ELIZABETHTON, Tenn. (WJHL) — Training is finishing up for Elizabethton Police Department officers as they learn how to use a new 3D laser scanner that they believe will strengthen their evidence in investigations.

The Faro Focus Laser Scanner was obtained through the Rural Violent Crime Reduction Initiative grant, totaling almost $150,000 with the initiative of combatting violent crime.

The scanner takes a 360-degree pan of the scene and collects thousands of data points to create a fully measurable 3D picture. It has an accuracy of plus or minus a millimeter.

“[It] rotates around, picks up all of the details,” said Sgt. Mike Commons, who is being trained to use the scanner. “We just have to move it at various different points. As long as they overlap, we can get a 3-D picture seen of whatever it is we’re filming.”

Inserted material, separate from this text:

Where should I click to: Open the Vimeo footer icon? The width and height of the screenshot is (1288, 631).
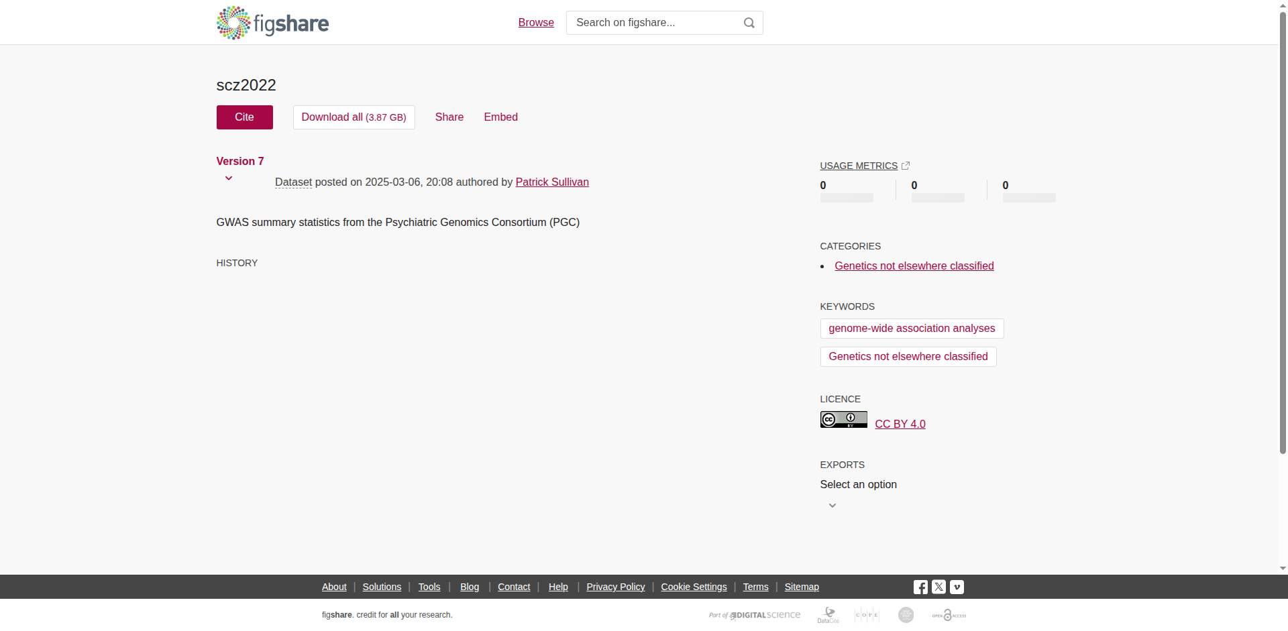click(x=957, y=587)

3D printers can print images from the scanner and virtual reality goggles can be connected, allowing someone to walk through a scene. All points make the images strong evidence in the courtroom.

Commons said the scanner can be used to provide evidence for any investigation, not just homicides.

“One thing we’re running into right now is the remodeler’s law, where people are paying to have people come in and remodel the house and then people aren’t showing back up,” Commons said. “We can actually go in with this and shoot the detail at the house to show what’s been done, what hasn’t been done.”

He said the Faro Scanner will make evidence gathering and investigations more efficient and accurate.

“This has actually been standardized in federal and state court and in the scientific community,” Commons said. “Rather than us constantly running around with yardsticks and tape measures, we can do the measurements actually through the computer.”

The scanner is ready to be used after Friday’s training. The police department has officers in the accident reconstruction team and criminal investigations trained to use the scanner.